= George Costner =

American boxer

George Monroe "Sugar" Costner (July 22, 1923 – October 29, 2002) was an American professional boxer. Costner was a major welterweight contender from 1944 to 1950.

==Early life==
Costner was born at Mount Auburn, Cincinnati, Ohio. He wanted to be a baseball player, until realizing he couldn't play in the major leagues as a black man. Whilst working as driver of a city sanitation truck in the morning, he trained in boxing each afternoon at a gym on Pleasant Street. He became a professional boxer aged 15, winning his first fight two years later with a second-round K.O.

==Boxing career==
In 1950, Costner fought Sugar Ray Robinson for the second time, having been knocked out by Robinson at 2:55 of the first round on February 14, 1945. Costner, by the time of their second bout had taken to calling himself "Sugar" and stated in the weeks leading up to the fight that he was the rightful deserver of the name. However, Robinson, who is widely considered one of the greatest fighters in history disagreed. "We better touch gloves, because this is the only round", Robinson said as the fighters were introduced at the center of the ring. "Your name ain't Sugar, mine is". Robinson then knocked Costner out in 2 minutes and 49 seconds. Afterward, Robinson reportedly told Costner, "[n]ow go out and earn yourself the name." In his next fight, Costner fought Kid Gavilán, a future International Boxing Hall of Famer, and won in a controversial 10-round decision. After two more fights, including a 10-round, unanimous decision over future Hall of Famer Ike Williams, Costner retired in 1950 with a 73–11–4 record.

==Later life==
After retiring due to vision problems- suffering from a detached retina in his right eye, and eventually losing vision in both eyes- Costner underwent six unsuccessful operations between 1951 and 1958. He was unable to find work, and became homeless, but in 1951 became a shipping clerk.
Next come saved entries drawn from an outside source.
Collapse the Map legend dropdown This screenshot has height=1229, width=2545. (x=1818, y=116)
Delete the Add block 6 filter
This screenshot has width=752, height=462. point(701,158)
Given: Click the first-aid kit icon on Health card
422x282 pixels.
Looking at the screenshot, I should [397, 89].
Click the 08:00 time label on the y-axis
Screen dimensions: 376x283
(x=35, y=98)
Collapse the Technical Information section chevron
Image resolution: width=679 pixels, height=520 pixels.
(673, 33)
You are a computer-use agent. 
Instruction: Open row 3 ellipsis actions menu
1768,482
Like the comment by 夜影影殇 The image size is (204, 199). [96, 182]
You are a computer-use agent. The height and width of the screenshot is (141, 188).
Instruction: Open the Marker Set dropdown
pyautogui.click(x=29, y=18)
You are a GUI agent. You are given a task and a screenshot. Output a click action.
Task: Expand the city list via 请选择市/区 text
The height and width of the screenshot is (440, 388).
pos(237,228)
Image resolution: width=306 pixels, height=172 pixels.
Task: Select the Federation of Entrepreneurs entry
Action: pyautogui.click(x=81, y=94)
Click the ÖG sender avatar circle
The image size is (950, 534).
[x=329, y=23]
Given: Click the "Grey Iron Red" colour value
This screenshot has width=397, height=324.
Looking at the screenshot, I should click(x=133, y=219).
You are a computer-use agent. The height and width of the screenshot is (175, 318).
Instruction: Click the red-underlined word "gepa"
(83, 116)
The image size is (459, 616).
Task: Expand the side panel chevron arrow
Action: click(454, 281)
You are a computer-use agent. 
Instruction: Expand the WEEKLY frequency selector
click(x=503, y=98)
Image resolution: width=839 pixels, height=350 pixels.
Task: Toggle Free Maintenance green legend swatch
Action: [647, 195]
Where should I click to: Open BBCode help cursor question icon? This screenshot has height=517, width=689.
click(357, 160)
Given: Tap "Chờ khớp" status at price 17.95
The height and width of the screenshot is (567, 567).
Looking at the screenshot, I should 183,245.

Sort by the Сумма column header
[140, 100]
Over the decade from 1958 to 1968, Costner "didn't do much but take low-wage jobs and leave them", and "subsisted on a military pension, social security, and the notion that nobody has much use for a blind man." At the encouragement of friends, he studied for a GED, then, with a 3.7 grade-point average, took an AA degree from Cuyahoga State College, in Cleveland, Ohio. In his fifties, he enrolled at Cleveland State University, where he "taped all his lectures" and "got all his books on tape from the Sight Center in Cleveland"; he graduated with a BA in Business Administration in 1979. As he told the Ring magazine in 1983, "I was fifty and I was never a loser by nature, so I simply made up my mind that George Costner could still be somebody." He went on to work for the Ohio Civil Rights Commission as an intake specialist, retiring in 1985 to his apartment "off Gilbert Avenue, listening to scratchy jazz on the radio". He died October 26, 2002 at the Harmony Court Nursing Home in Roselawn, Cincinnati, survived by two sons, a daughter, and several grandchildren.